─── MATERIAL PROVIDED ───

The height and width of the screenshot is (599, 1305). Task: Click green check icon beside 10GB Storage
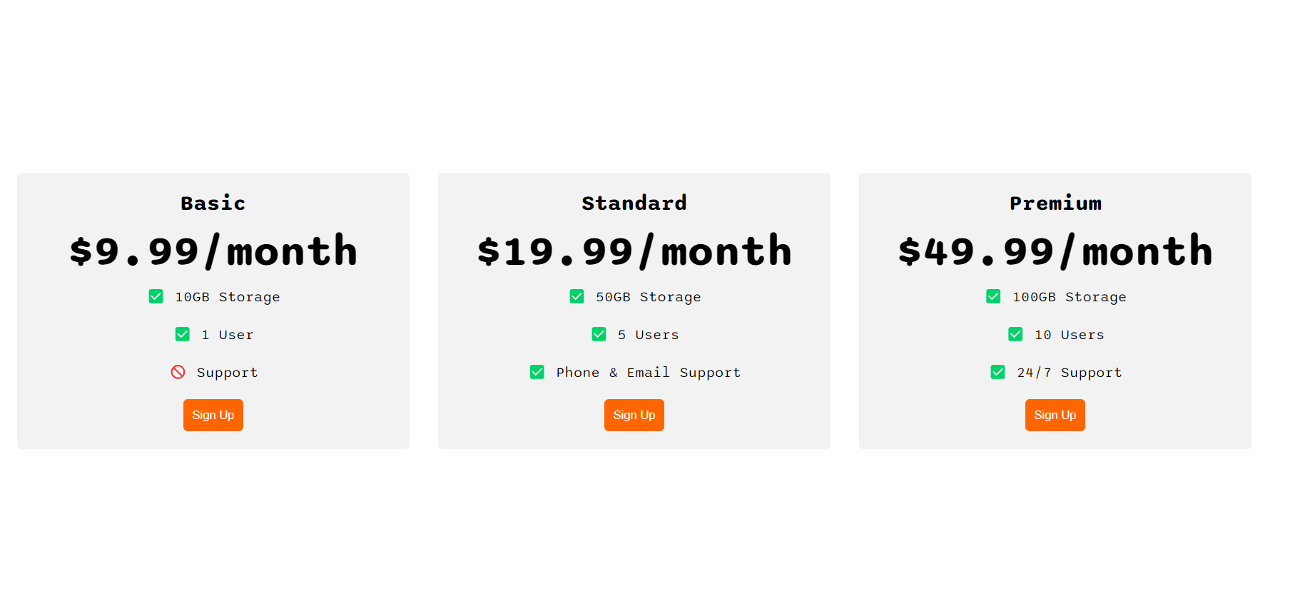156,296
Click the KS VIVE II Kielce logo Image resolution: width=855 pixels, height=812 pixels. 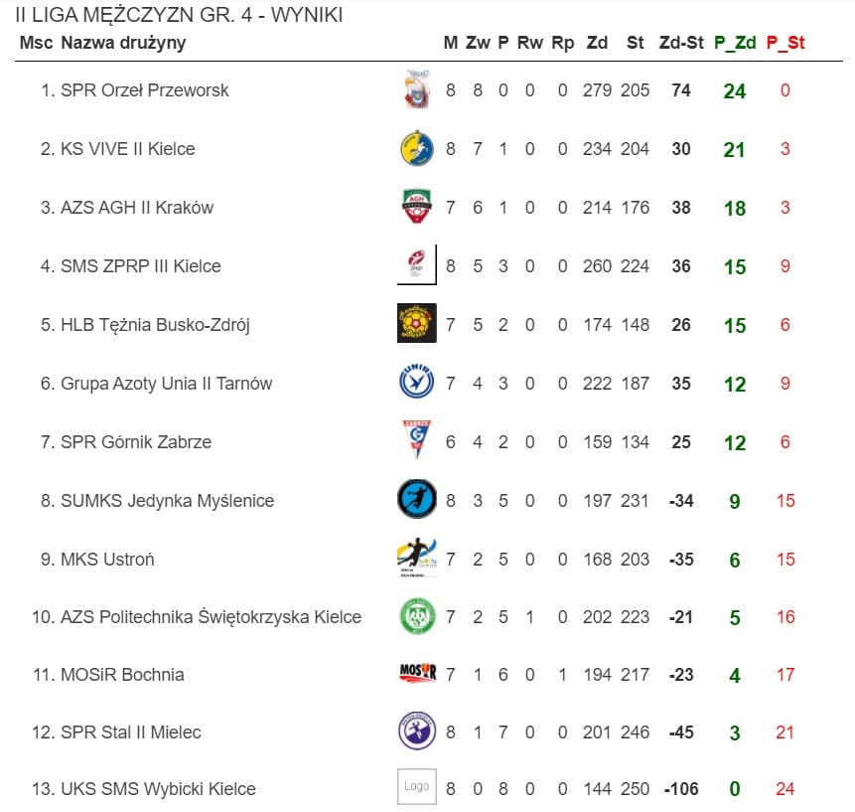417,149
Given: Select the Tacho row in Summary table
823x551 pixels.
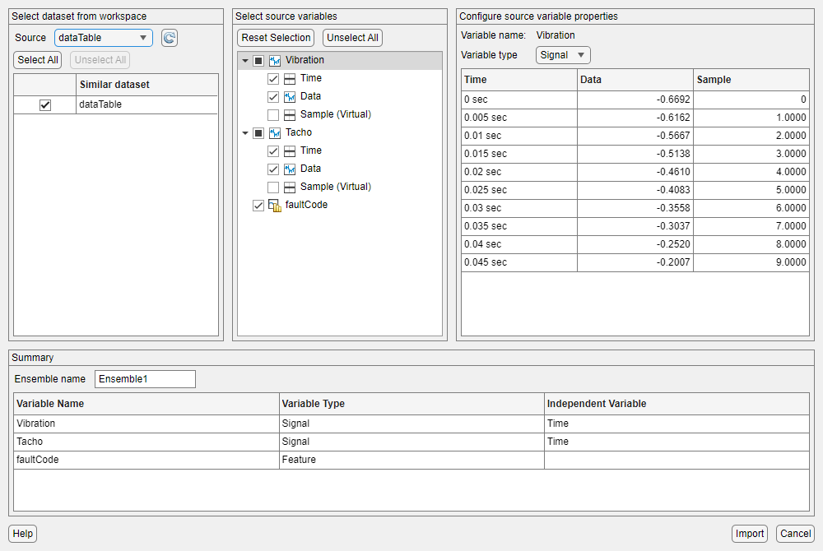Looking at the screenshot, I should (x=148, y=442).
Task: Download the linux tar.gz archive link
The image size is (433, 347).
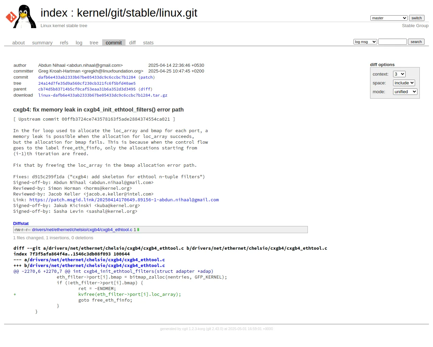Action: 103,95
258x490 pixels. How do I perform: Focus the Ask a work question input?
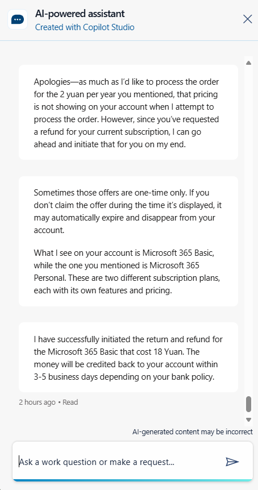click(x=119, y=461)
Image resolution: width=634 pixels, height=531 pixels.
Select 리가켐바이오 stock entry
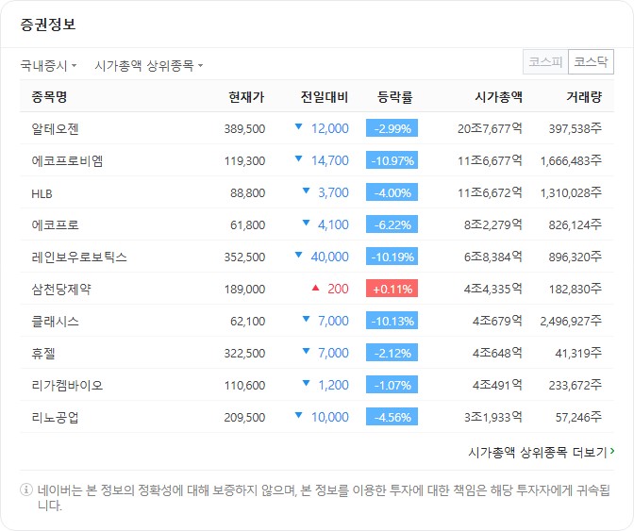[67, 385]
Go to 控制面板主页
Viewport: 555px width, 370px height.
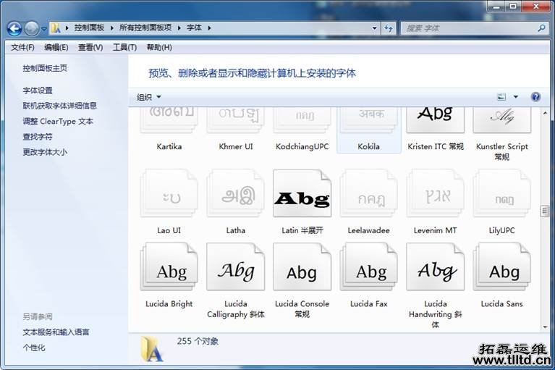click(45, 68)
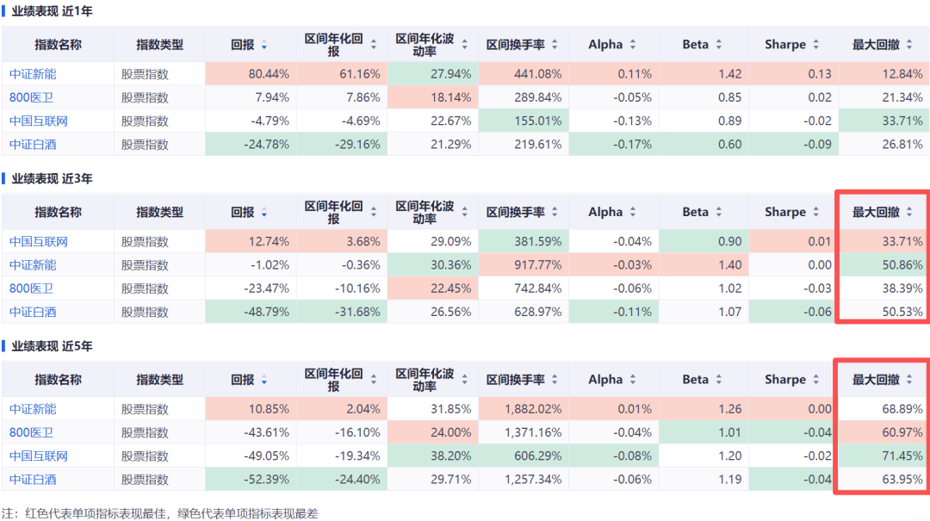Click the 回报 sort arrow in 近5年 table
Image resolution: width=930 pixels, height=521 pixels.
click(x=264, y=380)
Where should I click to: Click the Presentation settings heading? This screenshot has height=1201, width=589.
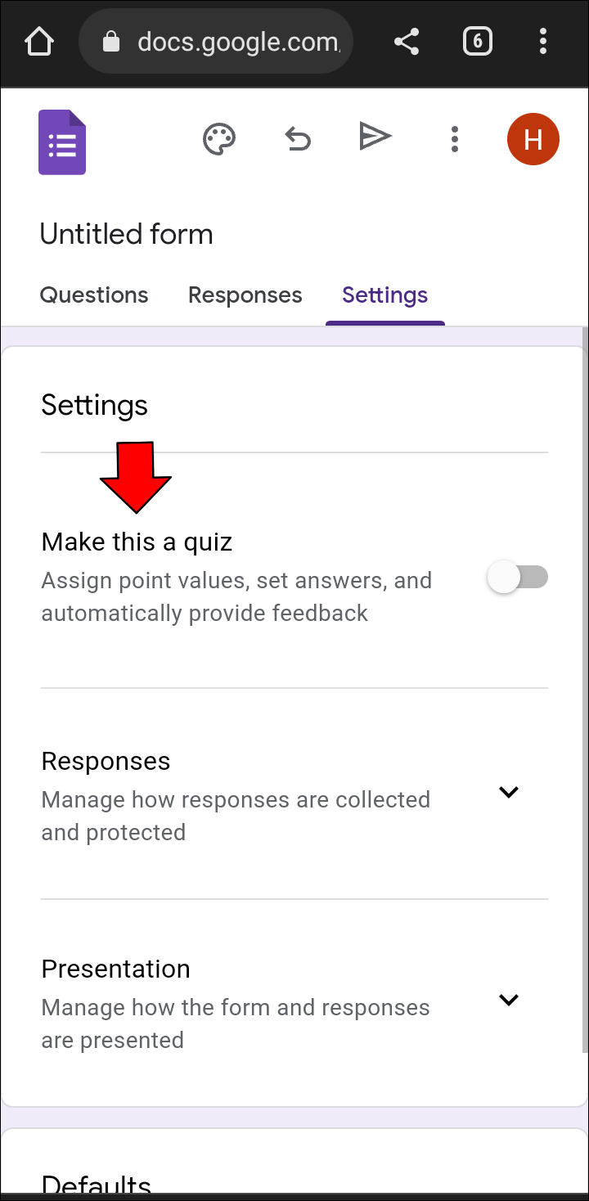tap(115, 969)
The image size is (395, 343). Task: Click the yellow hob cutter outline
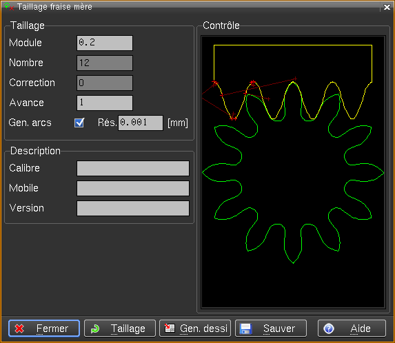coord(293,82)
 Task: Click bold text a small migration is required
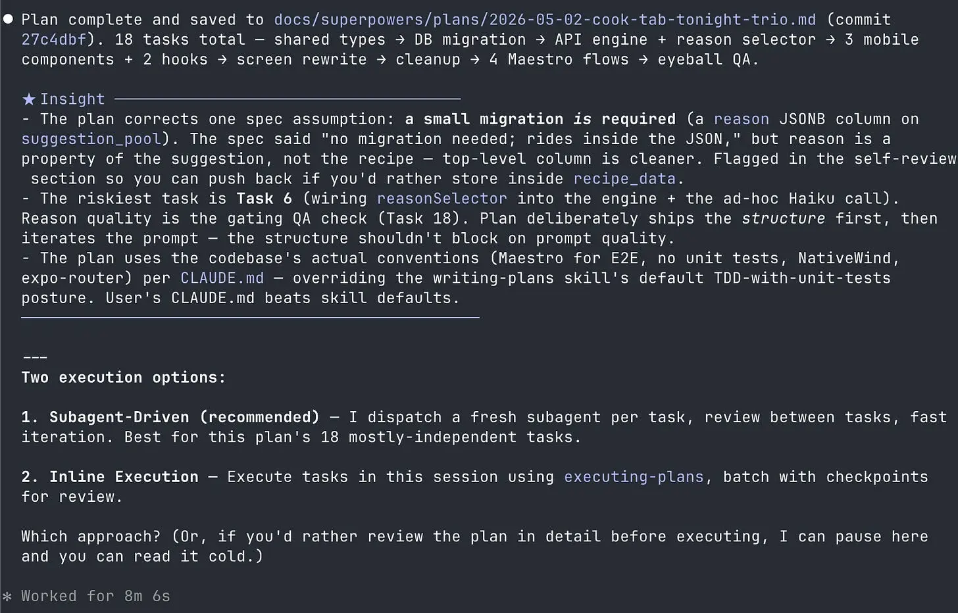[540, 119]
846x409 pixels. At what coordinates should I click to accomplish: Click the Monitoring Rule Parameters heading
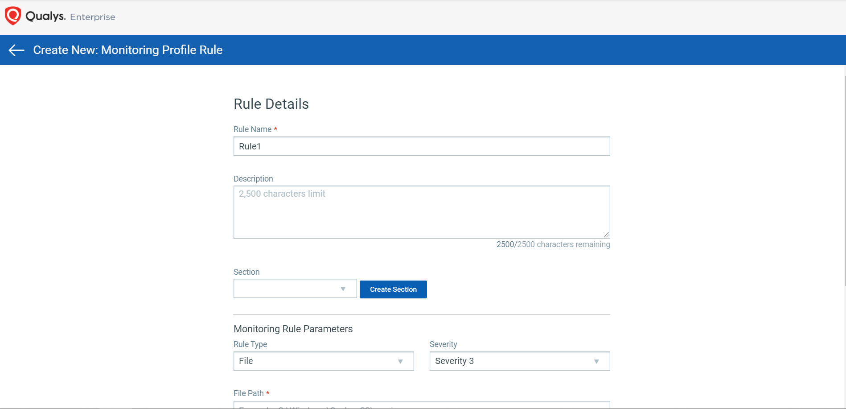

───

EXERCISE REQUIREMENTS
The answer must be the lines above from the line that contains "Image resolution: width=634" to the final line of the data, word for word, with no pictures.

RESPONSE AREA
Image resolution: width=634 pixels, height=531 pixels.
Select 리가켐바이오 stock entry
[67, 385]
Go to 控制面板主页
Viewport: 555px width, 370px height.
click(45, 68)
Click the 回报 sort arrow in 近5年 table
Image resolution: width=930 pixels, height=521 pixels.
click(x=264, y=380)
Where should I click to: Click the Presentation settings heading? This screenshot has height=1201, width=589.
tap(115, 969)
The image size is (395, 343). Task: Click the yellow hob cutter outline
coord(293,82)
 Task: Click bold text a small migration is required
[540, 119]
846x409 pixels. At what coordinates should I click to accomplish: Click the Monitoring Rule Parameters heading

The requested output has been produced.